A probable role Facebook may take in future is providing digital "passport" kind of identity. The Chinese Facebook clone is doing it already and the Russian Facebook clone does too though in much smaller degree.
I live in Europe, not N.A. We use messengers a lot here and many people still use Facebook. I've heard that people use SMS and MMS much more actively in the USA (I have never used MMS and have stopped using SMS years ago).
That's what we call "texting", but very often texting isn't done using SMS. With the iOS market share hovering slightly below 50% in the US, it's iMessage that is the main messenger, at least where I live. The iOS Messages app seamlessly switches over to SMS when the receiver doesn't have iMessage - and shows a visual distinction - but in my case, that's a minority of the people I text with.

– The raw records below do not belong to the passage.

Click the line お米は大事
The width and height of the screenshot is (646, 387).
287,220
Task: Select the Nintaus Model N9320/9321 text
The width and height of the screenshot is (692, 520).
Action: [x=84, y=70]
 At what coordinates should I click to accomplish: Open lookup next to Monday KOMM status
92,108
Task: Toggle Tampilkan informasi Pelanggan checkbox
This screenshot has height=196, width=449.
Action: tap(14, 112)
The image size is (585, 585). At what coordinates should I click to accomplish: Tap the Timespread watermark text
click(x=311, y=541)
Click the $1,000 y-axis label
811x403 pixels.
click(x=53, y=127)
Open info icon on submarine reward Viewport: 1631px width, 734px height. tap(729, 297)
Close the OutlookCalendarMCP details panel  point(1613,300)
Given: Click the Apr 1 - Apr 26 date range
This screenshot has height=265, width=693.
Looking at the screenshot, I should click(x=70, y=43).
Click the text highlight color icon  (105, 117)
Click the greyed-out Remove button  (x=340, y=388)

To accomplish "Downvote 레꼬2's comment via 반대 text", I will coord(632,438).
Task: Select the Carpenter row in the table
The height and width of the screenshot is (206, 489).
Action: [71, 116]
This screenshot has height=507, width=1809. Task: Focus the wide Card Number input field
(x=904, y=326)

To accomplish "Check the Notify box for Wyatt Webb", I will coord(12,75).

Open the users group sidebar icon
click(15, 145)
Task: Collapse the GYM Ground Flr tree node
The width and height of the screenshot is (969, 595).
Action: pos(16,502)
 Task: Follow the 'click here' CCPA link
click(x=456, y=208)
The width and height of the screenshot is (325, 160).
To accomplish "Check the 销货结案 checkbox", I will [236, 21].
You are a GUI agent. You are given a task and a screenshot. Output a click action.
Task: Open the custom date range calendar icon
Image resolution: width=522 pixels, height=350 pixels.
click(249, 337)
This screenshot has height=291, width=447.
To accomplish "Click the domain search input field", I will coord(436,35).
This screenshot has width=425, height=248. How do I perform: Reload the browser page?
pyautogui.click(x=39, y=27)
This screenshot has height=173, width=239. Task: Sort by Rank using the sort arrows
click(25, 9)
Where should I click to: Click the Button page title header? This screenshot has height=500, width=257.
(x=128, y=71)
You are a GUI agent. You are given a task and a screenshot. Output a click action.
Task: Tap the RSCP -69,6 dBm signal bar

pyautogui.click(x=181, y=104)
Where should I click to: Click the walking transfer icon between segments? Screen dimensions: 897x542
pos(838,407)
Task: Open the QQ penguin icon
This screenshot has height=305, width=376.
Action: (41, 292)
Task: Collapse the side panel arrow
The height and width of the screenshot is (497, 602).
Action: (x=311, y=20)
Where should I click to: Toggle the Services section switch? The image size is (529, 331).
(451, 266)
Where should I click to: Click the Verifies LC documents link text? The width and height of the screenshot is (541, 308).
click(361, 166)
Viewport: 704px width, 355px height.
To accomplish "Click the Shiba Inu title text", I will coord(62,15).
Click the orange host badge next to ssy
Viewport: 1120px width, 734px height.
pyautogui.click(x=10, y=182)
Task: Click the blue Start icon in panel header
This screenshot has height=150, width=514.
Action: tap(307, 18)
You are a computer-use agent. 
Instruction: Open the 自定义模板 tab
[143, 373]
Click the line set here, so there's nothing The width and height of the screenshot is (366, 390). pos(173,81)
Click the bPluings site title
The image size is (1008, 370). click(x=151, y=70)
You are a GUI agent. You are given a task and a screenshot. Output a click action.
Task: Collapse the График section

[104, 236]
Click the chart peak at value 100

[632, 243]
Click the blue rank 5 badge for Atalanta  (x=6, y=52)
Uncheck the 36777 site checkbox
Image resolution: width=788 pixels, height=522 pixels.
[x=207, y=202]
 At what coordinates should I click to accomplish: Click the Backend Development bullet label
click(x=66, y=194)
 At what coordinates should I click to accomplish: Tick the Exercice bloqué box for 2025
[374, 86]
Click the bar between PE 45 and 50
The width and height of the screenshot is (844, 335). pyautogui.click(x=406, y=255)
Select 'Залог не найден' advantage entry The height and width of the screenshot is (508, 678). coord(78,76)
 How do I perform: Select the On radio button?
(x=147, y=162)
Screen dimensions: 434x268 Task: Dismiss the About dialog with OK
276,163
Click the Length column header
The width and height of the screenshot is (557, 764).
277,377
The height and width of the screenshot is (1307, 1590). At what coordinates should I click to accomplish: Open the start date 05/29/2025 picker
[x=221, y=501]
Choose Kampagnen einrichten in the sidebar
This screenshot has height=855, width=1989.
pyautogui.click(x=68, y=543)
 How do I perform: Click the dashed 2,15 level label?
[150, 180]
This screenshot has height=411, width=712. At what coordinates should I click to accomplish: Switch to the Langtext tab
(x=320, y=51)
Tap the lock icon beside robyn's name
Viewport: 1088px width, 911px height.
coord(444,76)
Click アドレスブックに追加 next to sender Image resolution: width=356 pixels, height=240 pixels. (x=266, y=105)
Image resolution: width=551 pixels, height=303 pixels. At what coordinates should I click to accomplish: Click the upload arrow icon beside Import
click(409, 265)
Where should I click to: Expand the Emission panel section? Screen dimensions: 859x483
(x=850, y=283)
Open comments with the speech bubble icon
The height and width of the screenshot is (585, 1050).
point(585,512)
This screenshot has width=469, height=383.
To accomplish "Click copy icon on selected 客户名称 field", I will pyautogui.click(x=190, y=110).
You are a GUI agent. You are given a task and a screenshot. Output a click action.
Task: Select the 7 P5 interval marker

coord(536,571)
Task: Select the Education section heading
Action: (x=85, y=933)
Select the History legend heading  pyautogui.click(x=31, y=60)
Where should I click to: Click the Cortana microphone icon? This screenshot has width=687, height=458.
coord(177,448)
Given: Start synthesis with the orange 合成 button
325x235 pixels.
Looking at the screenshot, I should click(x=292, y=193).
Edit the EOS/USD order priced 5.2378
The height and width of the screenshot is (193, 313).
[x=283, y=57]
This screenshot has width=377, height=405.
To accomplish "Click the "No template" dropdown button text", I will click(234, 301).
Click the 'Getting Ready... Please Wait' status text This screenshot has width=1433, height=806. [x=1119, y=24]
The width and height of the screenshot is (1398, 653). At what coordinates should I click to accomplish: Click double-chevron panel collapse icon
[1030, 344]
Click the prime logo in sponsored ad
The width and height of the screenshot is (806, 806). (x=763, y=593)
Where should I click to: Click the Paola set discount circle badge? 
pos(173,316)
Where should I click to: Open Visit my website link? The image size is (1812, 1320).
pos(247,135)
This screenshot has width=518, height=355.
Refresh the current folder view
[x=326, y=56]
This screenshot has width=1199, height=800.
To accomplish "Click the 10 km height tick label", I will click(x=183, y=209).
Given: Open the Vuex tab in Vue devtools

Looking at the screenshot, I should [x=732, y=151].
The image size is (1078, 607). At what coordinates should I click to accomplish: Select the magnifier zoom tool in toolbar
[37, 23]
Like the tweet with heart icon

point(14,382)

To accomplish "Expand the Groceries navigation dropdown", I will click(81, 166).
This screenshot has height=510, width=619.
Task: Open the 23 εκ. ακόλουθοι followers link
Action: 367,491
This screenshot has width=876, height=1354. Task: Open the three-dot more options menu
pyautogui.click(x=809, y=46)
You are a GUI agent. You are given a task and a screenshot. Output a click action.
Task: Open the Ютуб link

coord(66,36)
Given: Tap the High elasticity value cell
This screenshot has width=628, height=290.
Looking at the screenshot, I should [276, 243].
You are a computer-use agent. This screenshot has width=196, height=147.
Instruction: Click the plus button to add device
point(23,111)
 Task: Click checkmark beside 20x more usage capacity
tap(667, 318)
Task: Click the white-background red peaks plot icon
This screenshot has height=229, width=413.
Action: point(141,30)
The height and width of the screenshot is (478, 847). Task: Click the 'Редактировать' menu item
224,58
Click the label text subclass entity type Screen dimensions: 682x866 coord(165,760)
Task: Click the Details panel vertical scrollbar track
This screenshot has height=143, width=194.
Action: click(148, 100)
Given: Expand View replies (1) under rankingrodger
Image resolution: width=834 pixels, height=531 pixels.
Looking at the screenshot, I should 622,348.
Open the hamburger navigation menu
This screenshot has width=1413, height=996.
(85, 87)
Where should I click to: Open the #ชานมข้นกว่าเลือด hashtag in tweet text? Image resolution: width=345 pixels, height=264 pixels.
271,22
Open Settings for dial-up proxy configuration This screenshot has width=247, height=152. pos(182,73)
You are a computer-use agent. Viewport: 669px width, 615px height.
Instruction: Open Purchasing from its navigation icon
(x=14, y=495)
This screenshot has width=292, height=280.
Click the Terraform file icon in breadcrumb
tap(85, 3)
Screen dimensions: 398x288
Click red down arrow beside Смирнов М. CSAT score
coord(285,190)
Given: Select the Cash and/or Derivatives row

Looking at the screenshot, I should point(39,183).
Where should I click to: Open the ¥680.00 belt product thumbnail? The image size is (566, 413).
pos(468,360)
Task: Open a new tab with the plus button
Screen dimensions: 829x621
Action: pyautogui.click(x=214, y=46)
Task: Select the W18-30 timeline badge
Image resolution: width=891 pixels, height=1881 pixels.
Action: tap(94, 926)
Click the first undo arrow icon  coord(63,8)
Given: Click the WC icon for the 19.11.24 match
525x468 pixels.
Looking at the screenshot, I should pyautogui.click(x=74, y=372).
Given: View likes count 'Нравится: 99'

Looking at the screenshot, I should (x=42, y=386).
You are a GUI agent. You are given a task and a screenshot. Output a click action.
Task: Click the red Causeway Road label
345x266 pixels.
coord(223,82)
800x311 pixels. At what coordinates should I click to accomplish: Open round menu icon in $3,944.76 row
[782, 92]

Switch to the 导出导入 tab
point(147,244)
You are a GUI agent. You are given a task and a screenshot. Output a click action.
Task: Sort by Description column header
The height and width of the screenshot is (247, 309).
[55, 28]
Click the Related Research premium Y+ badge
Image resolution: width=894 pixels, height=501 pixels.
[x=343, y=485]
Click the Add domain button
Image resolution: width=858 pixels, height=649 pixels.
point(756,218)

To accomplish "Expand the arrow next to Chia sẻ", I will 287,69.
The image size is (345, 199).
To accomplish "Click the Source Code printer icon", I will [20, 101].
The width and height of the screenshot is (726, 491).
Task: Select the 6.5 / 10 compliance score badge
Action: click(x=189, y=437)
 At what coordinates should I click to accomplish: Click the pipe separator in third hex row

I don't use Whatsapp nor was I ever invited by someone to use it, but I heard it's basically the iMessage equivalent in the EU and in other places where the iOS market share is lower.
I don't think so. A/B testing is like gradient descent which is a greedy algorithm. You move in the direction that locally looks best. Evolution on the other hand allows for suboptimal species to persist for enough time to let them develop their advantage. (In the language of optimization evolution allows you to go past the local optimal and reach global optima by allowing you to move in non-optimal direction -- as long as the move is not catastrophic.)
Nope. A/B testing depends on what you choose to mutate. The problem is that we humans intentionally change the things. Nature randomly changes the things.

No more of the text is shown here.